The most unappreciated and undervalued forms of technological labour are also the most ordinary: those who repair and maintain technologies that already exist, that were ‘innovated’ long ago.
Russell and Vinsel also point to some of the challenges in software:
One important topic of conversation is the danger of moving too triumphantly from innovation to maintenance. There is no point in keeping the practice of hero-worship that merely changes the cast of heroes without confronting some of the deeper problems underlying the innovation obsession. One of the most significant problems is the male-dominated culture of technology, manifest in recent embarrassments such as the flagrant misogyny in the ‘#GamerGate’ row a couple of years ago, as well as the persistent pay gap between men and women doing the same work.
Sadly, maintenance is not a ‘sexy’ topic and infrastructure - if it is not your core business, creating value directly - is also not particularly interesting to the executives who assign resources within tech businesses.

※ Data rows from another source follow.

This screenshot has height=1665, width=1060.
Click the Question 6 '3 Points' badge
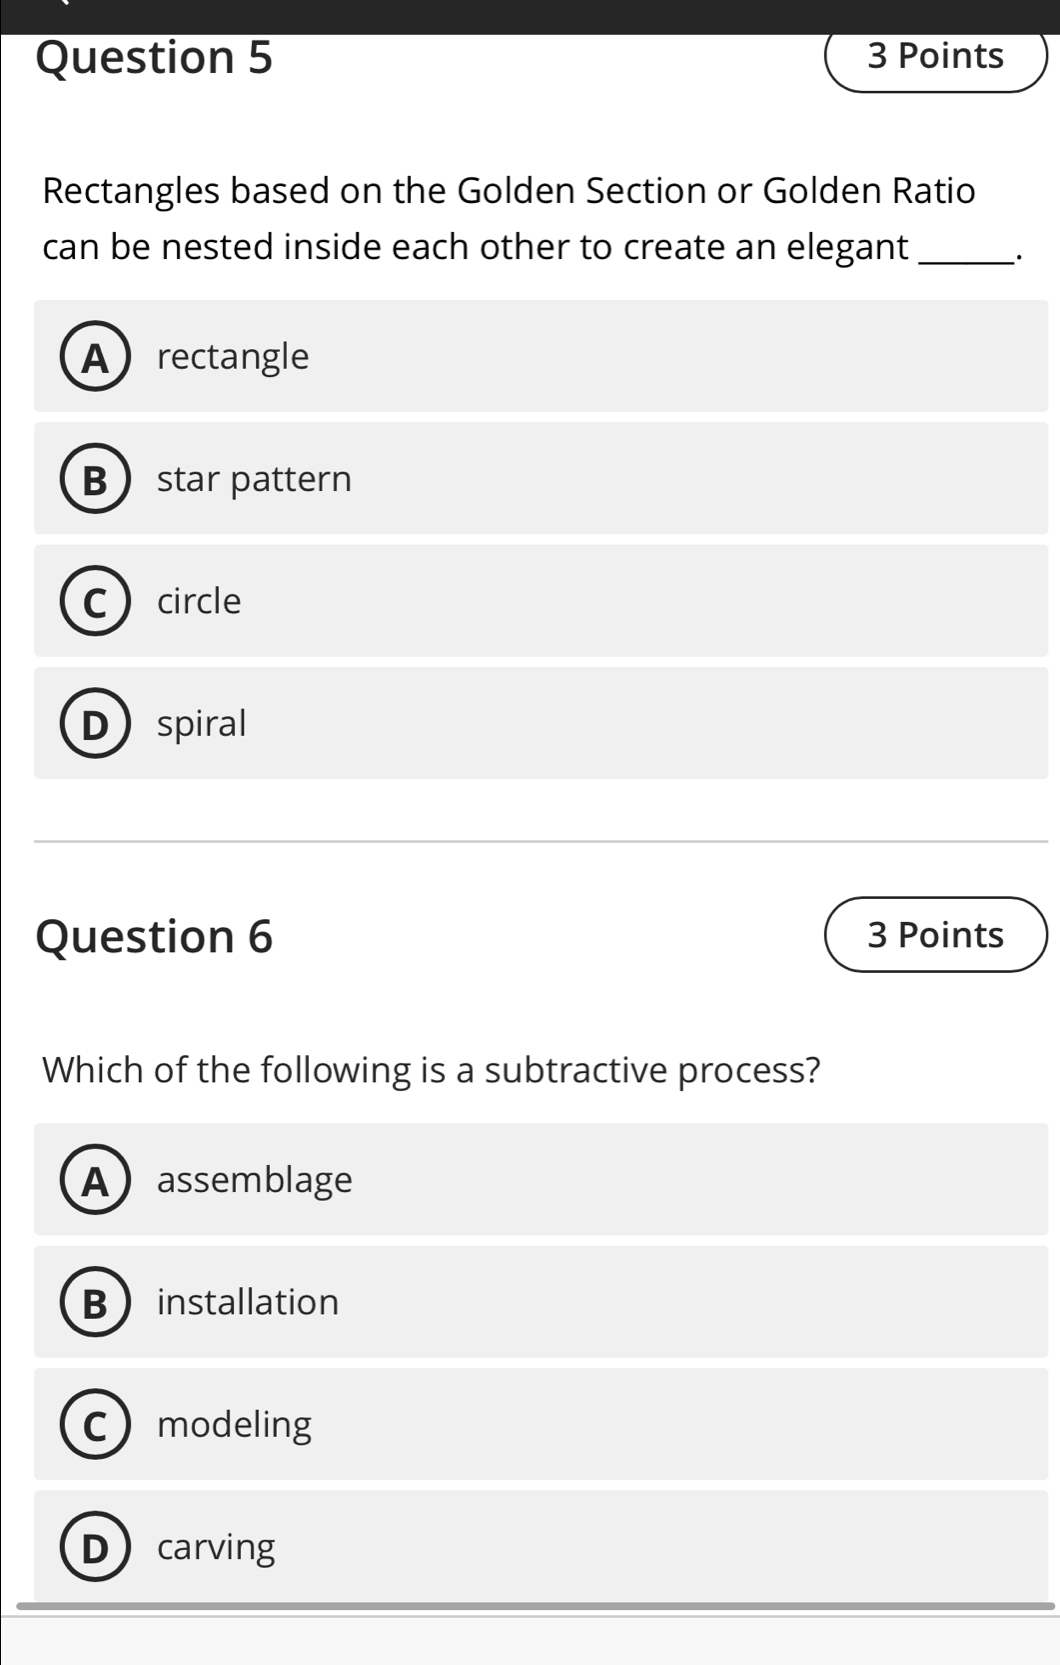point(935,935)
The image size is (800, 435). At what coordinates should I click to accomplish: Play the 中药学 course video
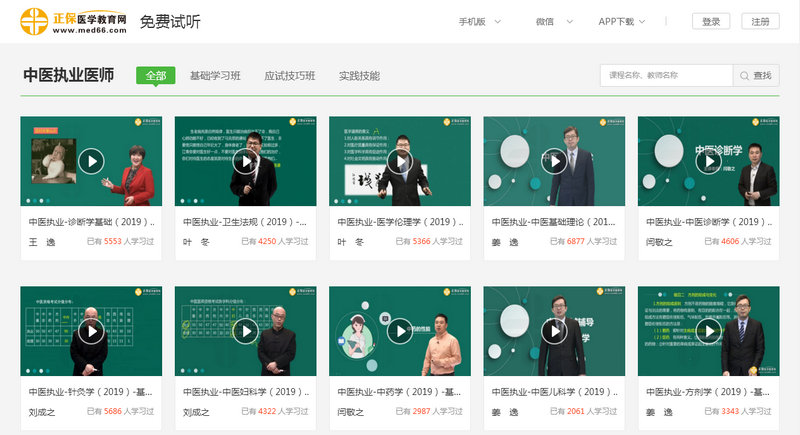click(x=399, y=331)
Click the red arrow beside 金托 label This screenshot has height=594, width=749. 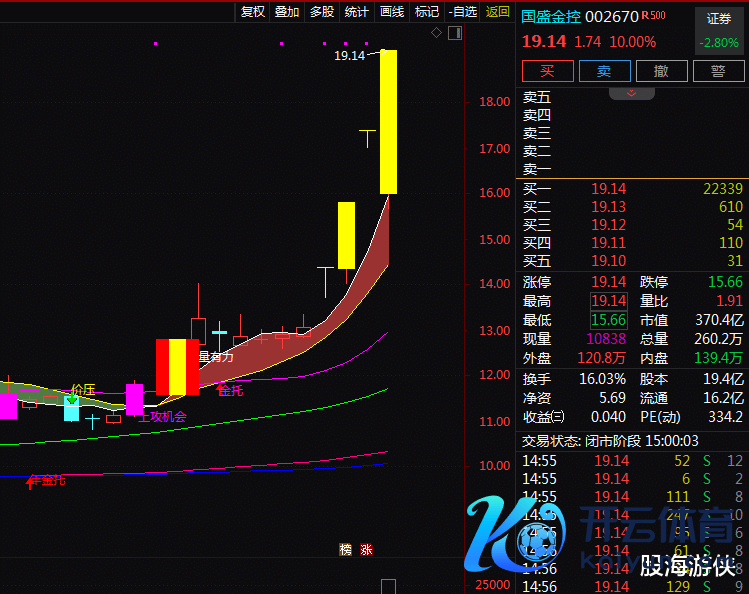tap(221, 388)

Whilst academic understanding of digital infrastructure, and deeper appreciation of the challenges and opportunities around open source infrastructure development and stewardship, is growing, there is still a gap in terms of making this something that key in the tech sector are ready to invest in. Such executives need encouraging narratives (not just tales of things that have gone wrong) aligned with their aims. We want executives and teams to be able to tell compelling, positive maintenance stories - drawn from across industries and activities - that deepen their understanding of digital infrastructure and make cases for supporting it. We hope the work of the Festival of Maintenance will uncover new stories like this, by exploring maintenance across our world, and helping people understand it - and perform and support it - in new ways. Thinking about the maintenance of software (and the communities that do it) has been an incredibly helpful way in to the field of maintenance. We want to use the Festival to help make it less opaque for others, too.

As we become ever more dependent on the internet and computing, across ever more aspects of our lives, we need to maintain them appropriately.

As a 2018 attendee said, these conversations at the Festival are

“Like discovering an entire other hemisphere of the world.”